Records from a data collection:
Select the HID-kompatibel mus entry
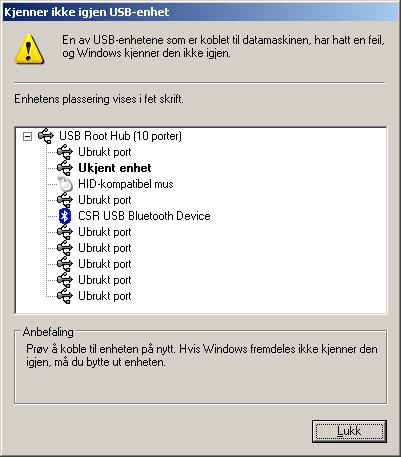 (x=126, y=184)
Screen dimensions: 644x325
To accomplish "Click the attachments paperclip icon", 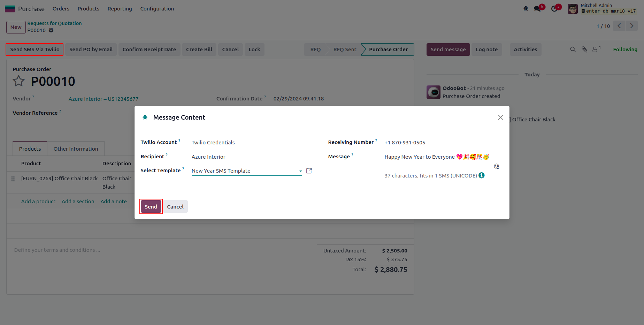I will 584,50.
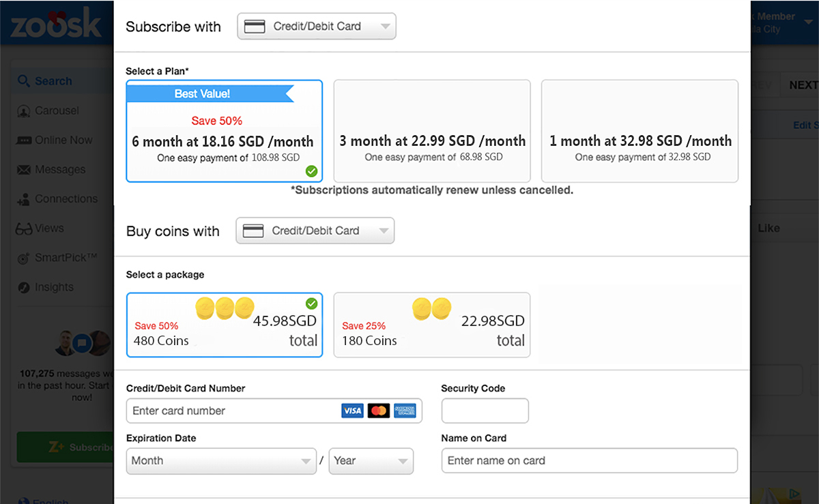Click the Zoosk logo

tap(56, 23)
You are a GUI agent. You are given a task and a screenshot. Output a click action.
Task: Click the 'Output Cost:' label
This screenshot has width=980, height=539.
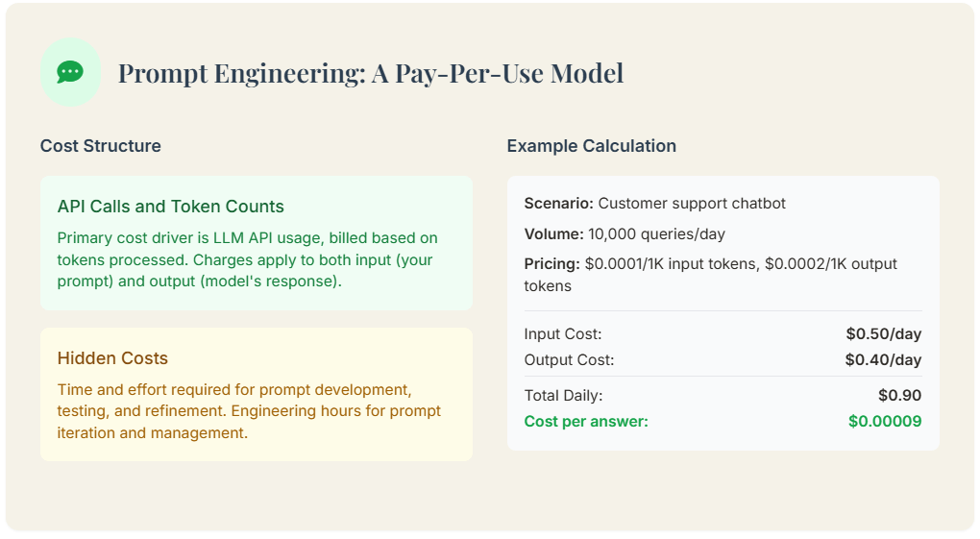(x=569, y=360)
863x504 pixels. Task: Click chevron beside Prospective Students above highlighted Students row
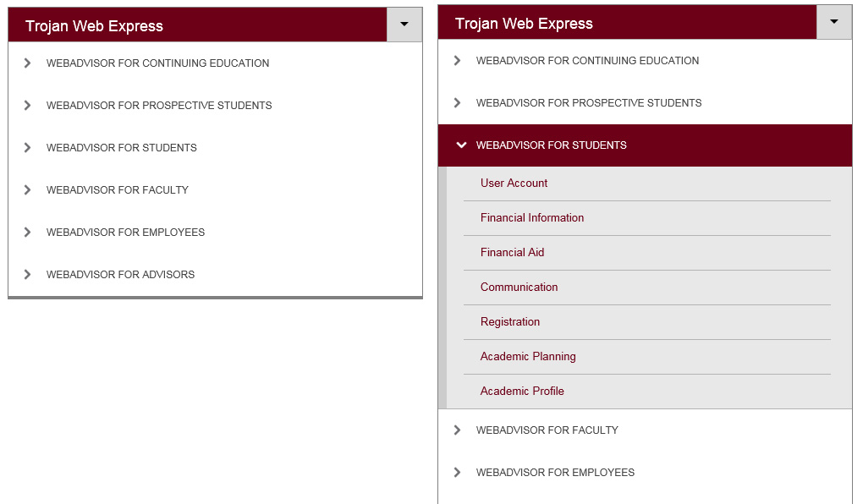(458, 103)
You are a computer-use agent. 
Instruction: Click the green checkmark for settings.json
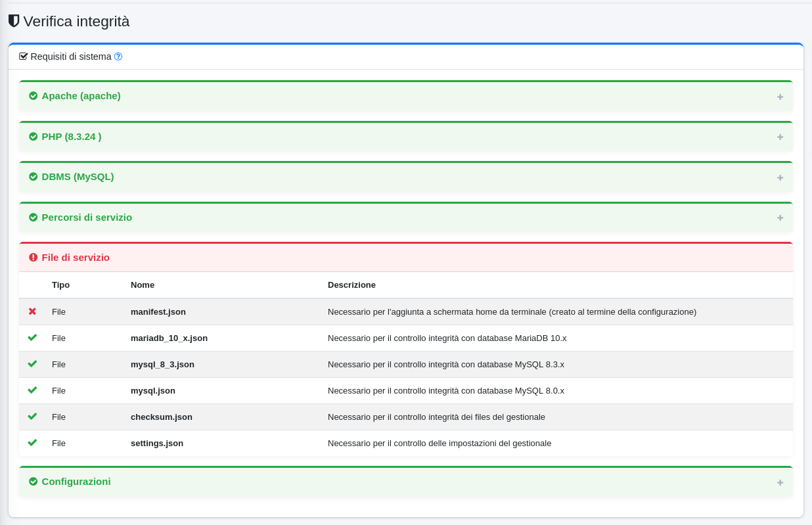(32, 443)
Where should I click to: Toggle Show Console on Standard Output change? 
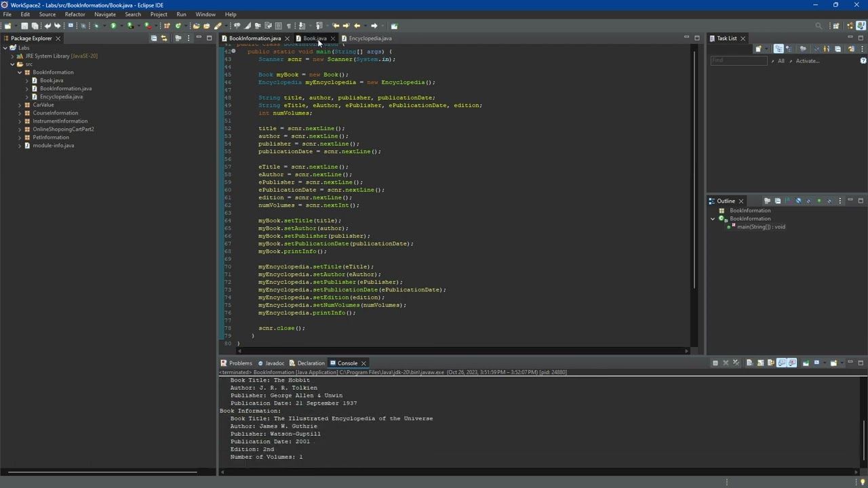781,363
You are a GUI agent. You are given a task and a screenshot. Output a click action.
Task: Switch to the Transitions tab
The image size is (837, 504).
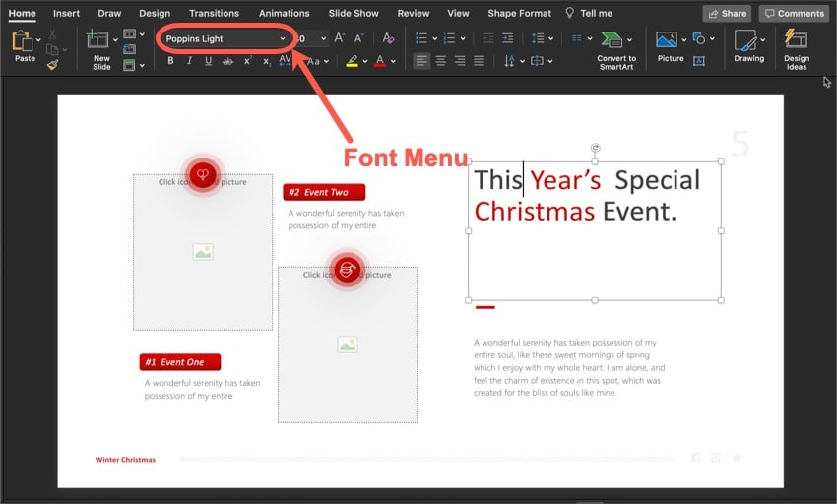pos(214,13)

- **Problem details**
Restate word for word the lines from the line with "Task: Switch to the Transitions tab" to the last line of the records above, inclusive, and omit every picture.

- **Answer space**
Task: Switch to the Transitions tab
The image size is (837, 504).
pos(214,13)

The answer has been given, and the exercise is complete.